Viajes a Bruselas
El nombre de la ciudad procede de la
lengua flamenca y es resultado de la unión
de “brock” (pantano) y “sali”
(edificio). La ciudad (y el conjunto de Bélgica) ha
tenido diferentes dominadores a lo largo de su historia y
esas diferentes huellas ahí han quedado, en Bruselas.
Carolingios, borgoñeses, españoles,
franceses y holandeses se han sucedido en el control del pequeño
espacio geográfico belga y dejaron
tras ellos algún tipo de marca en la que hoy es su
capital (los franceses, por ejemplo, la destrucción
de 1695).
En Bruselas podemos toparnos con construcciones
de las épocas más diversas: desde los edificos
más antiguos, los del siglo XV, hasta
los levantados en el siglo XIX por el rey
Leopoldo II. La capital del Estado belga tiene alrededor de
un millón de habitantes y su red de ferrocarriles puede
colocarte en menos de una hora en cualquier lugar
de Bélgica; y es que el pequeño país
cuenta con la red ferroviaria de mayor densidad del mundo.

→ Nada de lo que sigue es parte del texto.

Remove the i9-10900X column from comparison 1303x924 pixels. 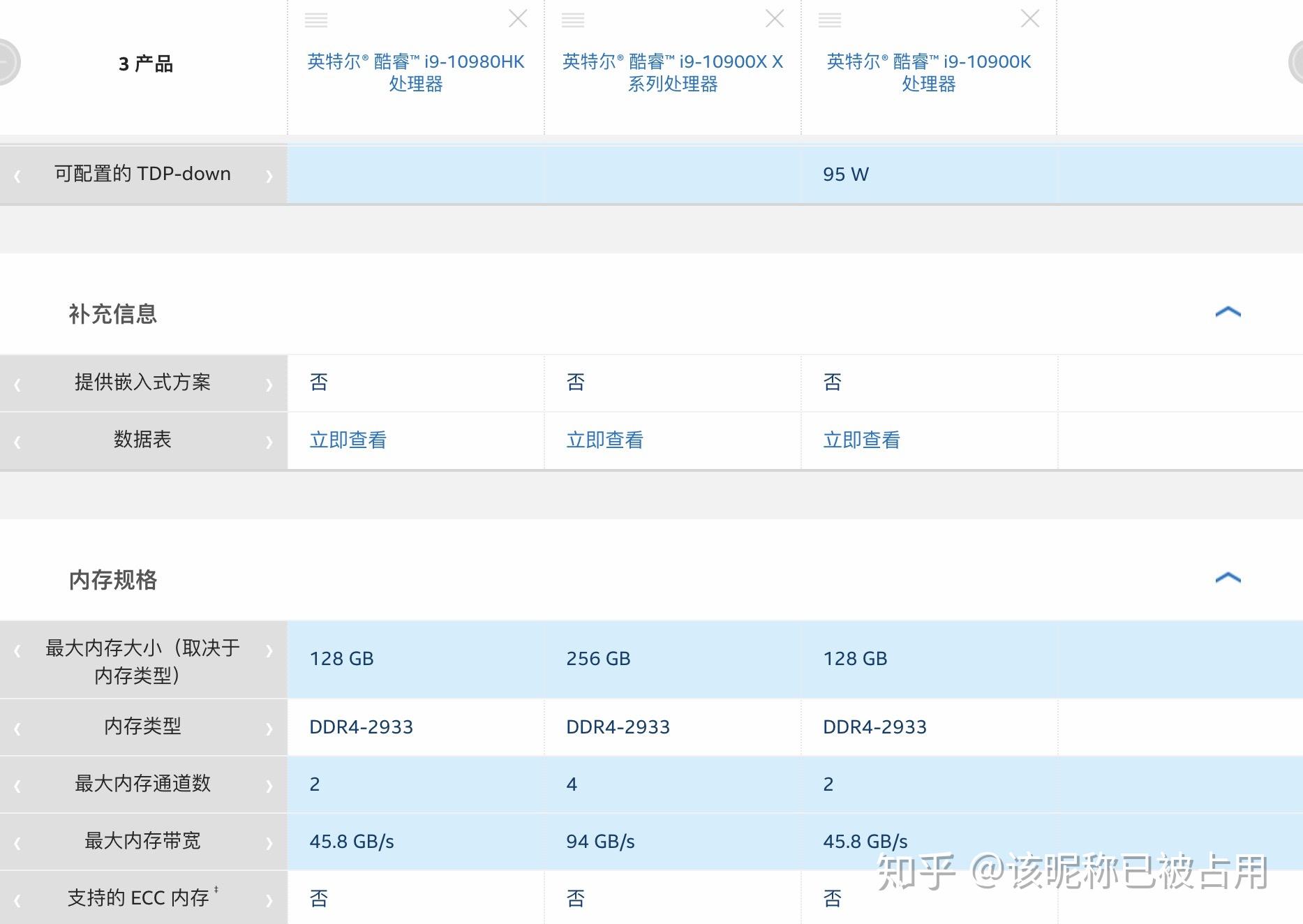point(774,20)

En las calles de Bruselas se respira un aire
inequívocamente cosmopolita. El francés es la
lengua mayoritaria, frente al flamenco
-aunque en el conjunto de Bélgica, la proporción
se invierte. No obstante, al ser Bruselas sede de múltiples
organismos europeos y comunitarios, son muchas las lenguas
que se oyen en la localidad, en especial la lingua franca
actual: el inglés. La capital oficiosa de Europa
puede segmentarse en cuatro espacios: la ciudad baja,
la zona del Atomium, el barrio real y por último,
el barrio europeo.
En el primer espacio, la Ciudad Baja, nos
encontramos con la Plaza Mayor y una serie de edificios del
siglo XIX y principios del XX, además del popular Manneken
Pis, la estatuilla miccionante. En la Plaza Mayor
o Grand Place se entremezclan estilos variados: gótico,
barroco y renacentista. Tuvo que ser reconstruida tras su
destrucción en 1695 por las tropas francesas de Villeroy.

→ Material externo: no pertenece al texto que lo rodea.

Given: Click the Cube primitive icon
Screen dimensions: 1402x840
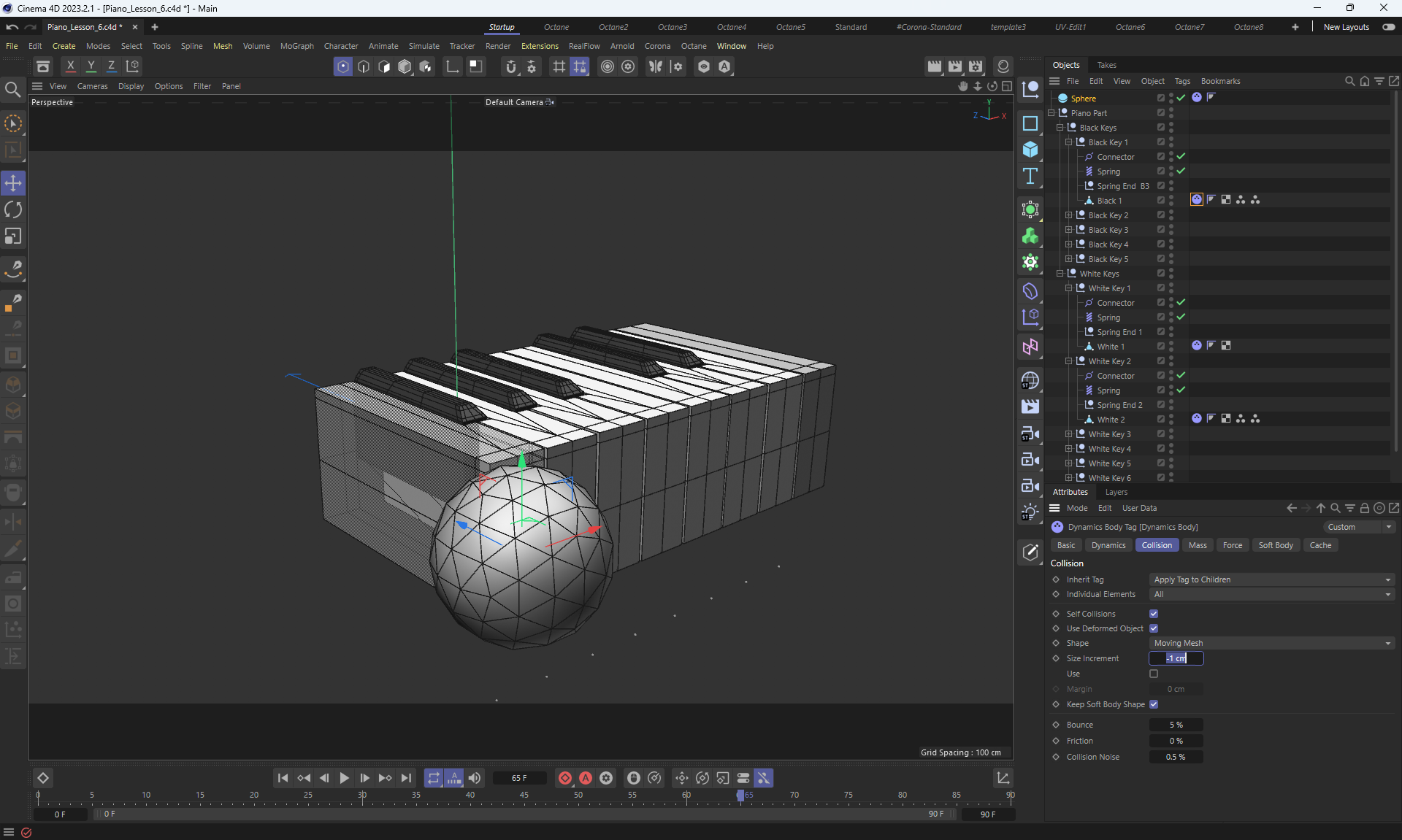Looking at the screenshot, I should click(1030, 150).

De esa destrucción sólo quedó en pie
el Ayuntamiento, erigido en 1455.
En el espacio de la ciudad baja encontramos
también la Galería Saint Hubbert, una calle
comercial cubierta que se cuenta entre las más antiguas
de Europa. No olvidemos tampoco que estamos en el
país de Hergé y cerca de la
Grand Place tenemos la oportunidad de visitar el
Museo del Tebeo, que expone trabajos de dibujantes belgas.

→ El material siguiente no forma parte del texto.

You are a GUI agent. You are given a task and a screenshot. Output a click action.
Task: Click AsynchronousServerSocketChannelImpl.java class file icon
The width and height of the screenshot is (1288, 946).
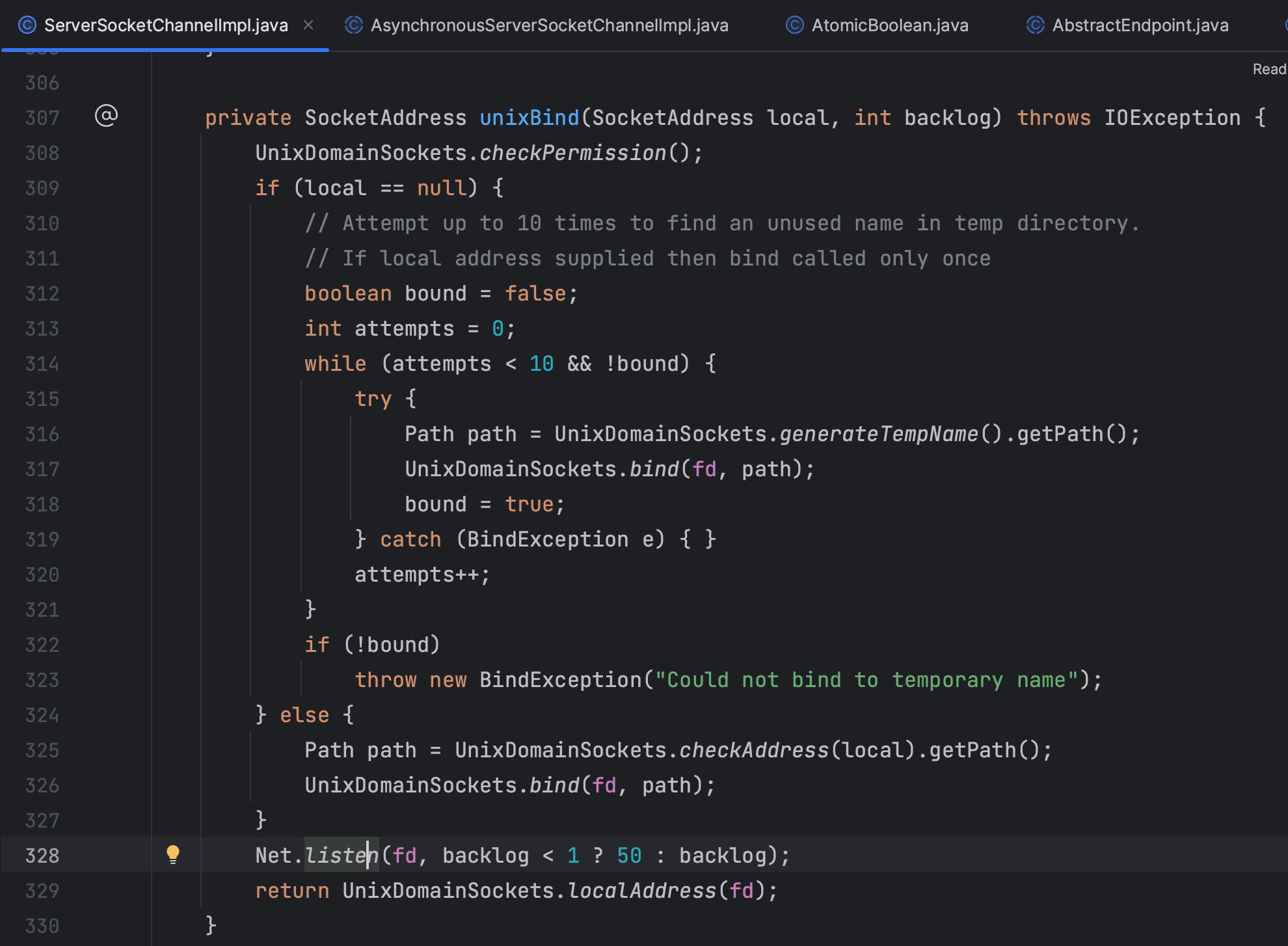tap(353, 25)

En el barrio real de Bruselas se levantan
buena parte de los edificios administrativos, religiosos y
de interés artístico. Un ejemplo: la imponente
catedral de Bruselas (Santa Gúdula) construida ente
el XII y el XIV. Entre los edificios institucionales,
tenemos el parlamento flamenco y el belga, así como
el Palacio Real, de 1865. El visitante interesado
en el arte cuenta con dos museos: el de arte antiguo (donde
hallará cuadros de Rubens y de Van Dick)
y el de arte moderno (con cuadros de Magritte). Además:
en la Iglesia Kapellekerk está enterrado Pieter Breughel.
En la zona del Atomium se yergue el extraño
edificio homónimo, que fue construido para la Exposición
Universal de 1958. Se trata de la reproducción
-aumentada en 150 millones de veces- de una molécula
de nueve átomos. La “molécula”
tiene una altura de 102 metros. Desde el “átomo”
más elevado -al que se sube por ascensor- se tienen
magníficas vistas de la ciudad.
La cuarta zona básica de Bruselas:
el barrio europeo. Allí encontramos tres edificios.
Los que albergan al Parlamento Europeo, a la Comisión
Europea, y al Consejo de la Unión Europea.